Now that the task has started, the server replies to the browser with the `token`, and perhaps the `channelId`.

On the client, you can use the token to setup a subscriber:

```javascript
var ws = new WebSocket("ws://localhost:8080/webchannel/v1/channels/user:1?access_token=")
ws.onmessage = m => m.data.text().then(JSON.parse).then(console.log)
```

Note `access_token` is passed as a URL parameter. That may not be so safe depending on your logging setup. The endpoint also accepts an `Authorization` header, but accepts the query param because the WebSocket browser API doesn't support that.

Back on the server, you can publish status messages:

```bash
curl --request POST --data '{"message": "Inventory update starting...", "percent": 0}' --header "Authorization: Bearer " http://localhost:8080/webchannel/v1/channels/user:1

curl --request POST --data '{"message": "Added 14 banana breads", "percent": 50}' --header "Authorization: Bearer " http://localhost:8080/webchannel/v1/channels/user:1

curl --request POST --data '{"message": "Inventory updated!", "percent": 100}' --header "Authorization: Bearer " http://localhost:8080/webchannel/v1/channels/user:1
```

## What kind of data can I send over this thing?

_Any_ binary data is valid. The example here uses JSON, but this is essentially a raw pipe between an HTTP server, a Redis Pub/Sub channel, and a WebSocket client, and each simply relay that data without modification.

## Configuration

For options available, it's probably easiest to just look at `struct Settings` in [settings.rs](src/settings.rs).

Configuration can be managed through a TOML file or environment variables.

To specify a config file, use the CLI arg `--config-file` or `-c` with a path to a TOML file.

For environment vars, use the prefix `WC_`, and a double underscore to separate config areas from their keys. For example, to set `channel.ttl`, use `WC_CHANNEL__TTL=60`. This doesn't work for array types, so set those using a config file.

An example config file:

```toml
[server]
listen_address = "0.0.0.0:5000"
# Set CORS domains, or allow any.
cors_origins = ["https://example.com", "https://app.example.com"]
# cors_allow_any_origin = false

[channel]
# The secret used for JWT signing.
secret_key = "change-please"
# API keys used for creating channels, or publishing messages.
api_keys = ["foo", "bar"]
# TTL, in seconds, of the auth tokens generated for clients.
ttl = 86400

[metrics]
auth_enabled = true
auth_username = "chip"
auth_password = "munk"
```

## Metrics, Logging

Prometheus metrics are available at `/metrics`. Basic auth can be configured if needed.

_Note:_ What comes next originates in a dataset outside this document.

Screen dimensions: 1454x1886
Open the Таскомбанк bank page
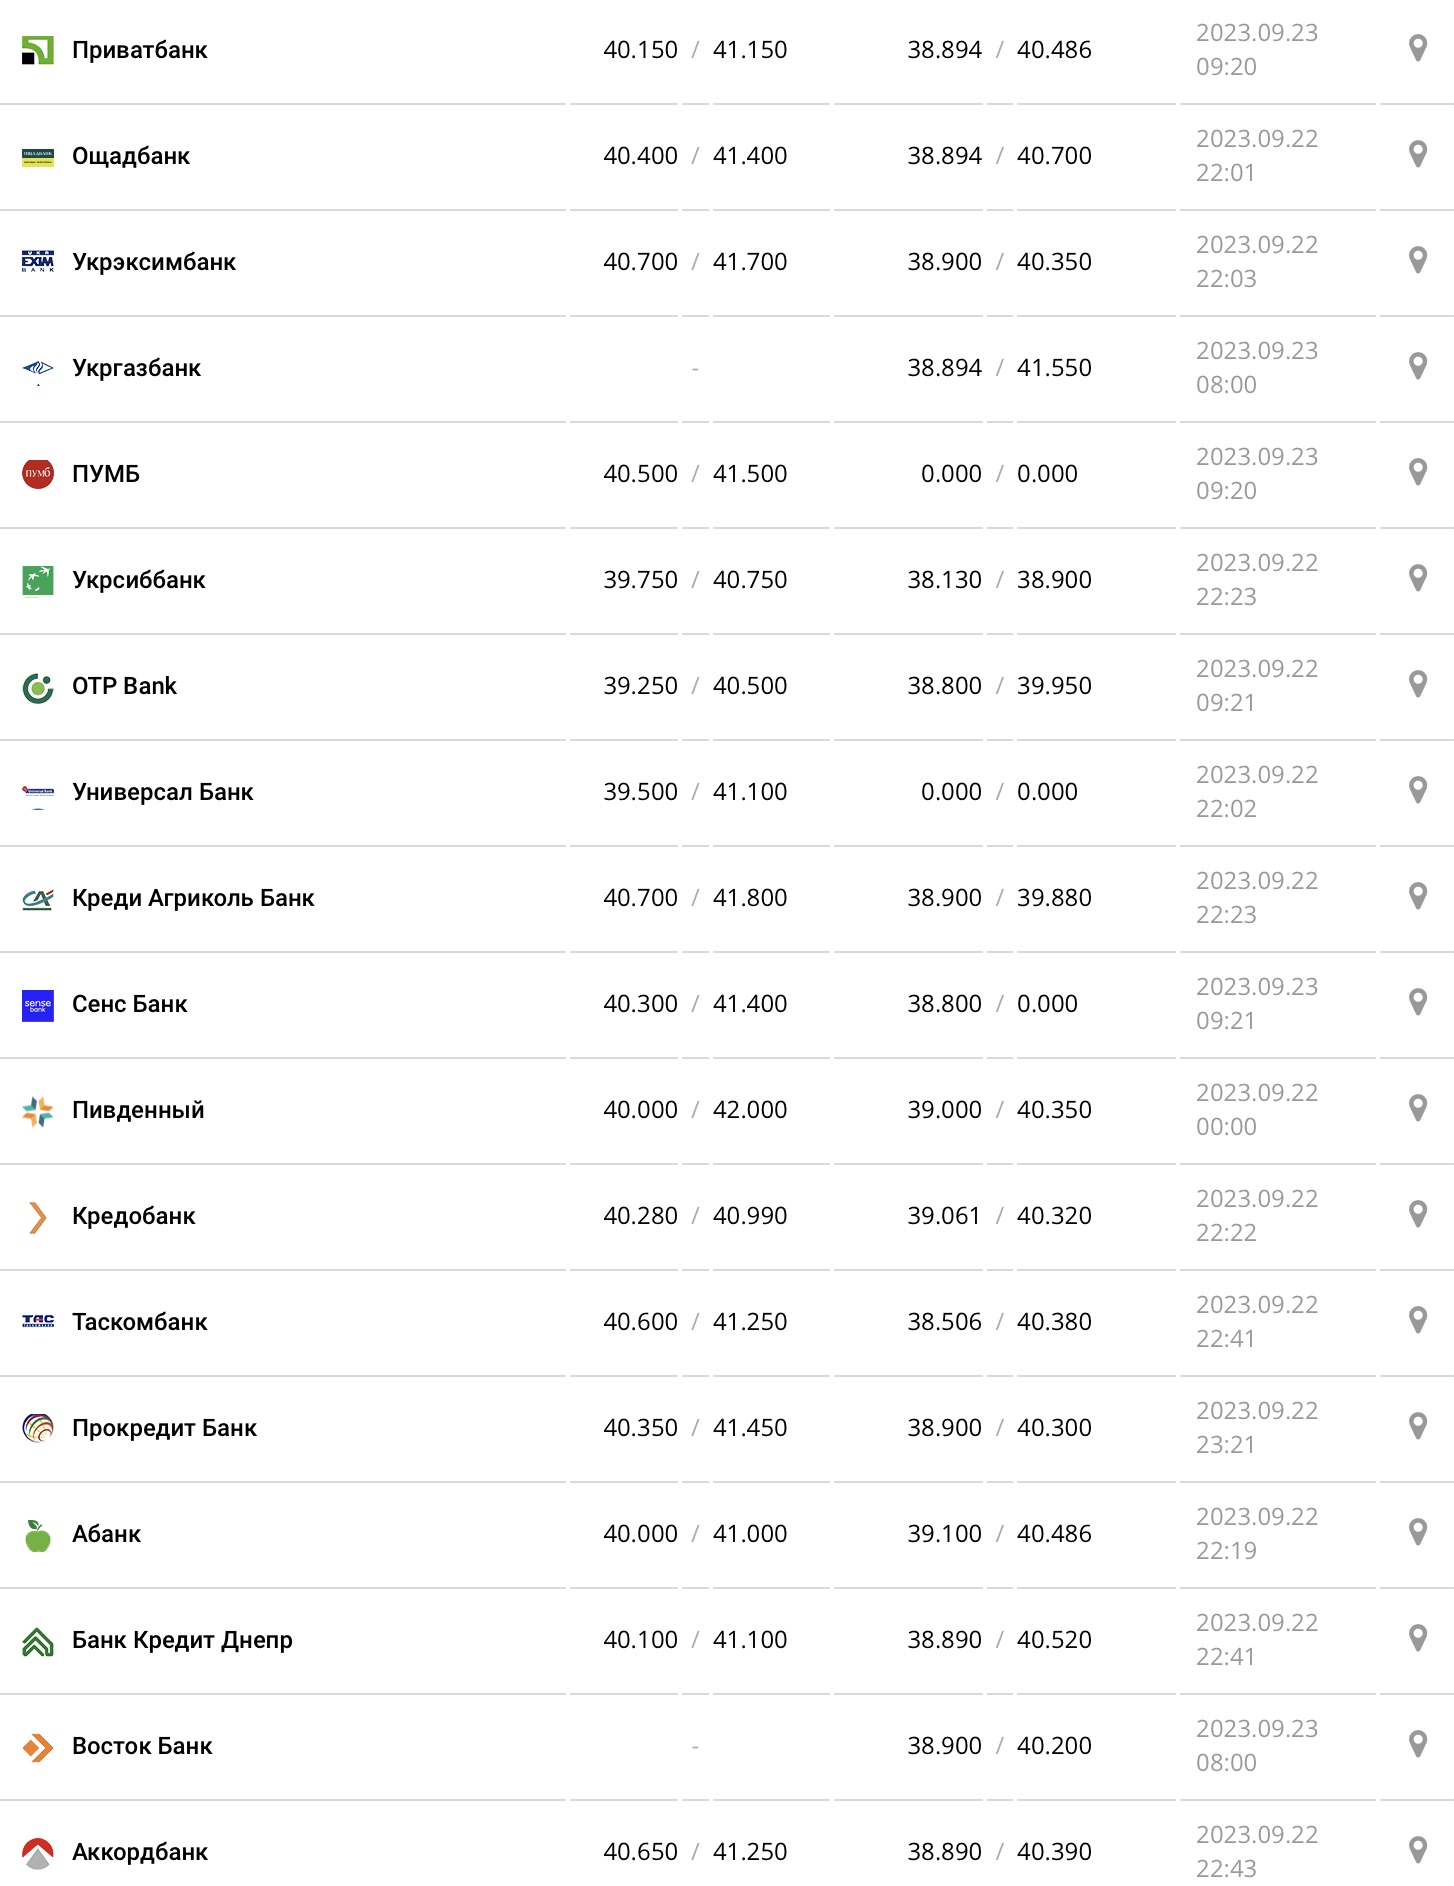tap(139, 1322)
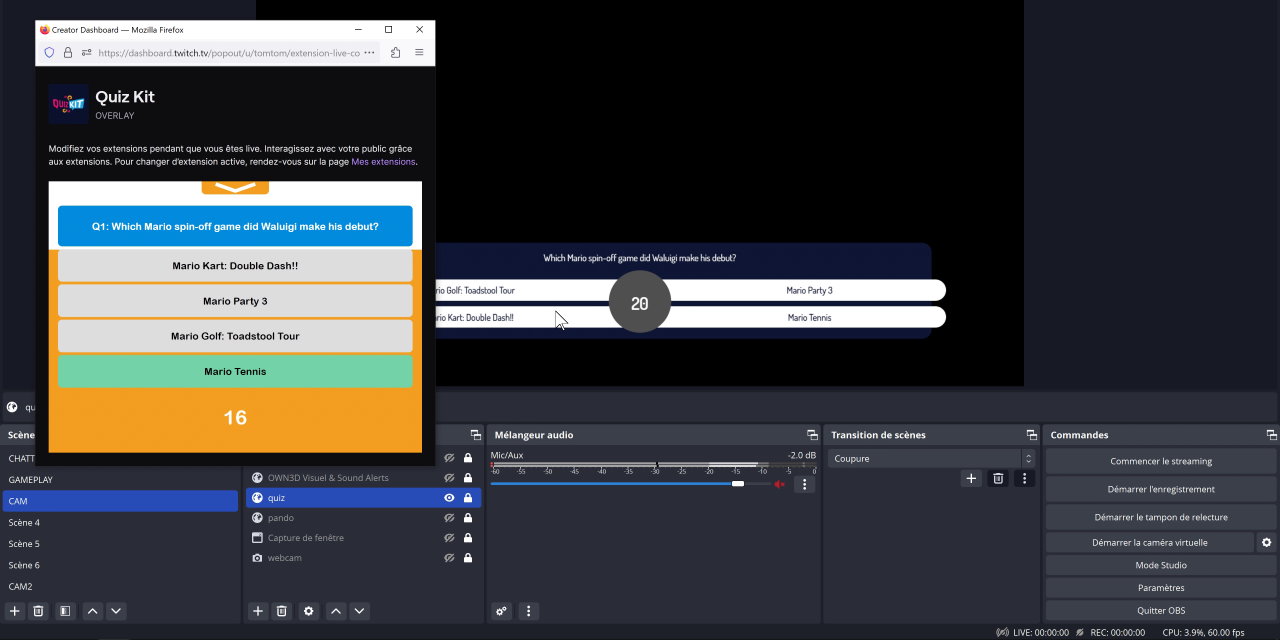Expand the Firefox address bar ellipsis menu

369,53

Log levels are managed through the `RUST_LOG` environment variable.
To modify the server's log level try `RUST_LOG=webchannel=trace` to see _all_ server logs.
Use `RUST_LOG=debug` for debug across all modules.
See [env_logger](https://docs.rs/env_logger/) for more detail.

## Disclaimer

This is basically a weekend project that seemed simple enough to implement in Rust for fun. I decided to write a README to perhaps convince myself this has some kind of use. I can't guarantee any support, help, or maintenance, but it is MIT licensed, so feel free to do whatever with it.